12. There is no material error of law in relation to the 1957 Registration Document as even if the Judge was wrong regarding problems he may have in obtaining such a document, the primary finding was that “I am satisfied that he is either in possession of his ID documents, or is in contact with his family who could send them to him.” The reference made to the 1957 Registration Document was plainly in the alternative. As the FtTJ’s primary finding was that there was a reasonable likelihood that the appellant was in possession of his ID documentation, or that as he was in contact with his family, he did not therefore need a 1957 Registration Document.
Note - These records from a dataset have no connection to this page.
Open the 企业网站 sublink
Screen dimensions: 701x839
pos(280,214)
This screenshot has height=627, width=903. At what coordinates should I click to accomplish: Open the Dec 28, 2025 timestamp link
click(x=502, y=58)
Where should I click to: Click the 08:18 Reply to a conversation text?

No challenge was made to suggest that this finding was not open to the Judge on the evidence.

13. There is no material error of law regarding the Judge not mentioning the Appellant would be returned to Baghdad. The FtTJ was plainly aware that the appellant’s home area was in Fallujah and that this was a former contested area in the Anbar Province of the GOI (see paragraph entitled “ introduction” and last paragraph which sets out his assessment of the issue of humanitarian protection and the Article 15 ( c) risk in Fallujah). There was also no dispute that return for former residents of the GOI would be to Baghdad (see decision letter at paragraph 43 citing SMO (2019) and the ASA and the respondent’s review). As the Judge was entitled to find the Appellant had, or had the ability to obtain, the documents that would enable him to safely return to Fallujah from Baghdad there was no other basis raised for asserting that he would be at risk of harm. It was the Appellant’s evidence that he spoke Arabic as well as Kurdish. There is no challenge to the findings of fact that he was not at risk of harm in his home area nor to the assessment made that even if he were regarded as a single man of fighting age, his family had no association with ISIS, and he would be able to evidence his recent return for the UK. The FtTJ found that none of the personal characteristics relevant to the sliding scale analysis were relevant to him.
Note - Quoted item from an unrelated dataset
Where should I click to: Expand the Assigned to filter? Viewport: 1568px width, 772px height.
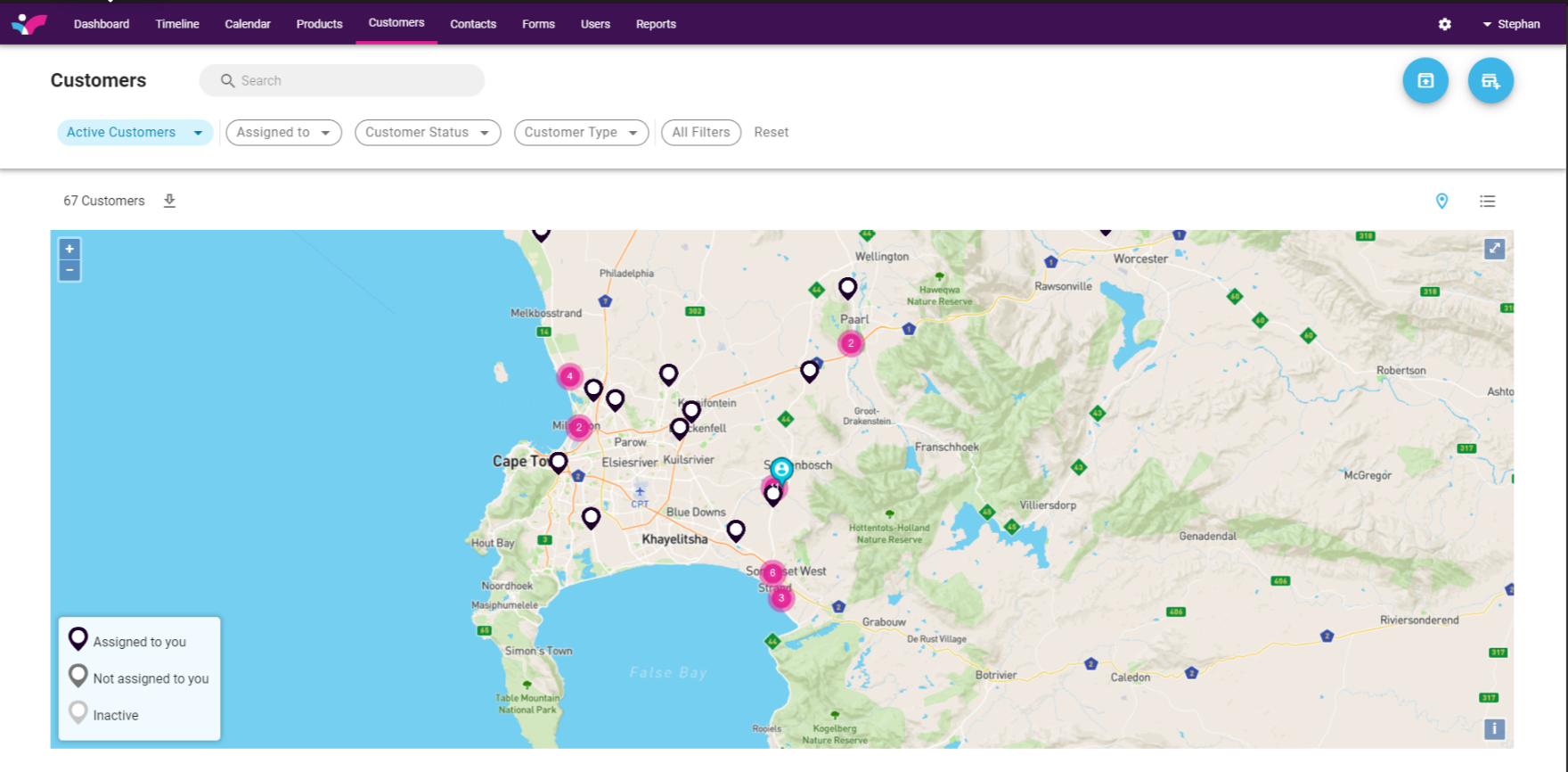[283, 133]
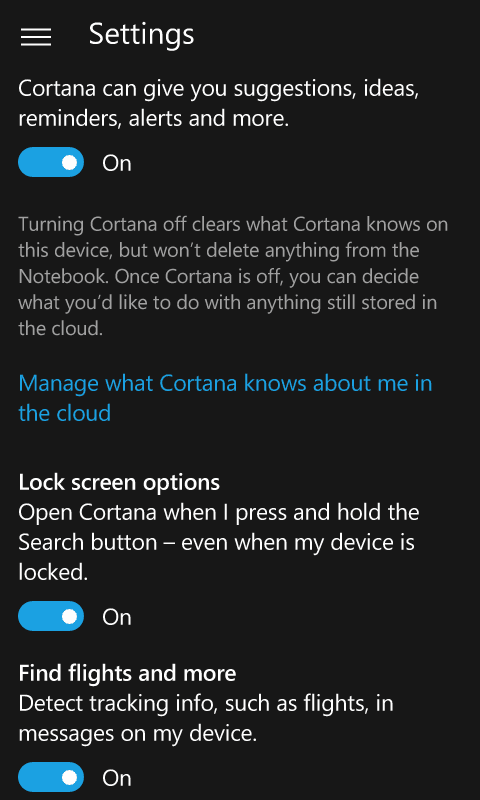The width and height of the screenshot is (480, 800).
Task: Tap the white knob of Lock screen switch
Action: pyautogui.click(x=70, y=616)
14. Mr Ahmed raised the length of time taken from the appellant’s arrival in 2017, and the respondent’s decision in 2020 and the hearing. The fact that this hearing is 4 years after the Respondent’s decision does not indicate there is a material error of law as this was not pleaded in the grounds. In any event, the Judge’s decision was only 9 months after the Respondent’s decision and we are required to look at whether on the evidence then available to the Judge he materially erred, not on the evidence of the current situation.

Notice of Decision

15. The Judge did not make a material error of law. The decision of the First-tier Tribunal stands.

Laurence Saffer

Deputy Judge of the Upper Tribunal
Immigration and Asylum Chamber


4 January 2024



NOTIFICATION OF APPEAL RIGHTS

1. A person seeking permission to appeal against this decision must make a written application to the Upper Tribunal. Any such application must be received by the Upper Tribunal within the appropriate period after this decision was sent to the person making the application. The appropriate period varies, as follows, according to the location of the individual and the way in which the Upper Tribunal’s decision was sent:

2. Where the person who appealed to the First-tier Tribunal is in the United Kingdom at the time that the application for permission to appeal is made, and is not in detention under the Immigration Acts, the appropriate period is 12 working days (10 working days, if the notice of decision is sent electronically).
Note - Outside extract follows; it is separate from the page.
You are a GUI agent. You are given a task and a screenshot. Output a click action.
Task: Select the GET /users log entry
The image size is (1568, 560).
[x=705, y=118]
3. Where the person making the application is in detention under the Immigration Acts, the appropriate period is 7 working days (5 working days, if the notice of decision is sent electronically).

4. Where the person who appealed to the First-tier Tribunal is outside the United Kingdom at the time that the application for permission to appeal is made, the appropriate period is 38 days (10 working days, if the notice of decision is sent electronically).

5. A “working day” means any day except a Saturday or a Sunday, Christmas Day, Good Friday or a bank holiday.

6. The date when the decision is “sent’ is that appearing on the covering letter or covering email.